Yine de, insanların onun kırıldığını bilmesini istemiyordu. Asıl kişiliğini bilmelerini istemiyordu Atsumu. Ne kadar kırılgan olduğunu, ne kadar saf olduğunu...
Bilmelerini istemiyordu.
Osamu hariç kimse de bilmiyordu zaten.

Sakusa, stresli ve heyecanlıydı.
Karnı ağrıyor, nefesi sıkışıyordu. Olduğu yerde durmuş ve yavaştan yağan kara bakıyordu. Etraf bembeyaz ve güzeldi.

Atkısına daha da sokulmuş ve devam etmişti. Kulaklığının birini çıkarmış ve şarkı ile, yere her bastığında çıkan kar sesini dinliyordu.

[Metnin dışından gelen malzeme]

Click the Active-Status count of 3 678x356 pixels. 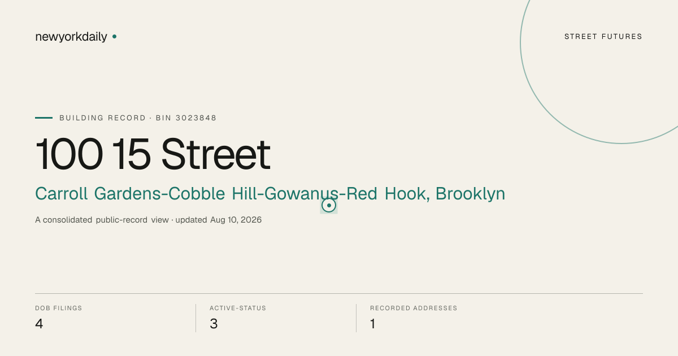pyautogui.click(x=214, y=324)

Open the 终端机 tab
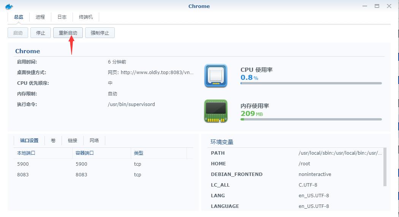pos(86,17)
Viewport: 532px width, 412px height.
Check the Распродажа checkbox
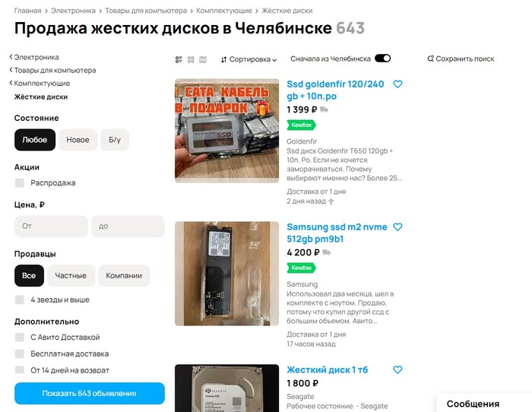(x=20, y=182)
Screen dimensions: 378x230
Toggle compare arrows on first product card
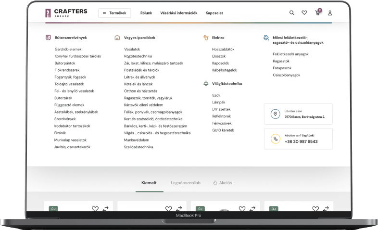click(x=106, y=209)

Sonunda iki katlı binayı görmüş ve derin bir nefes vermiş, demir kapıdan içeri girmiş, siyah kapının önünde durmuştu.

Yüzsüz gibi hala onunla konuşabilir miydi ki? Dediği her şeye rağmen hala konuşabilir miydi? Hala ondan özür dileyebilir miydi ki?

Geri dönmüş ve kapıdan uzaklaşmıştı. Ellerini sıkmış ve sakin olması gerektiğini söylemişti.

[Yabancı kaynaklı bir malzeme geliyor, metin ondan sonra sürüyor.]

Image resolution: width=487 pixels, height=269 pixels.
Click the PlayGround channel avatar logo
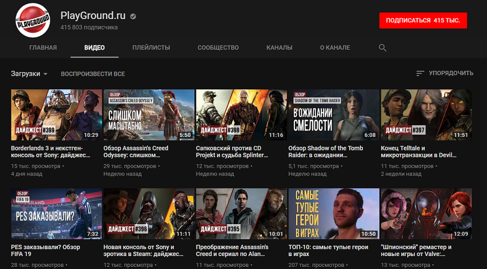32,21
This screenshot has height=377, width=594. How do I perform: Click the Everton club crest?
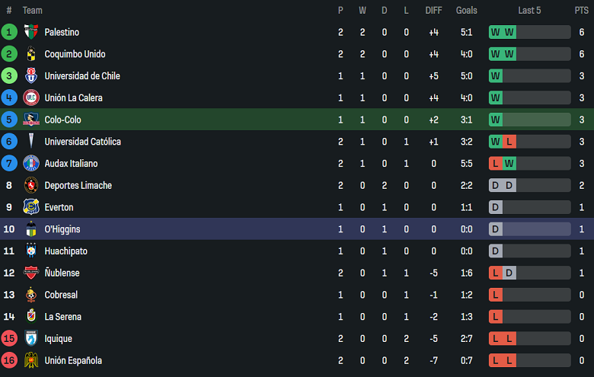point(31,207)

Ne olursa olsun altın sarısı saçlı gencin gönlünü alacaktı..

Yani umarım?

Kapıyı çalmış ve biraz bekledikten sonra kapıyı Osamu açmıştı. Her ne kadar ikizini üzen bu adamı içeri almak istemese de onu anlıyordu.

"Hoşgeldin..." mırıldanmış ve kapıyı, içeri girmesi için sonuna kadar açmıştı. Sakusa, içeri girmiş ve cevap vermişti.

"Atsumu.. Odasında mı?"

Osamu kafa sallamış ve,

"Üst katta, sağa dön, sondaki oda."

"Anladım.."

Sakusa tam gitmek için adım atarken, Osamu onun kolundan tutmuş ve,

"Sakusa, onu üzme artık. Her ne kadar umursamadığımı söylesem de, o benim kardeşim. Ailem.. Lütfen onu üzme, artık üzülmesini istemiyorum.."

Sakusa, kalbinde bir şey hissetmişti.

Üzüntü?
Vicdan azabı?
Pişmanlık?

Kafasını sallamış ve yukarı çıkmıştı. Atsumu'nun odasının kapısına geldiğinde, durmuş ve açmak için elini kaldırmıştı ama içeriden gelen hıçkırık sesiyle, nefesini tutmuş ve gözlerini yummuştu.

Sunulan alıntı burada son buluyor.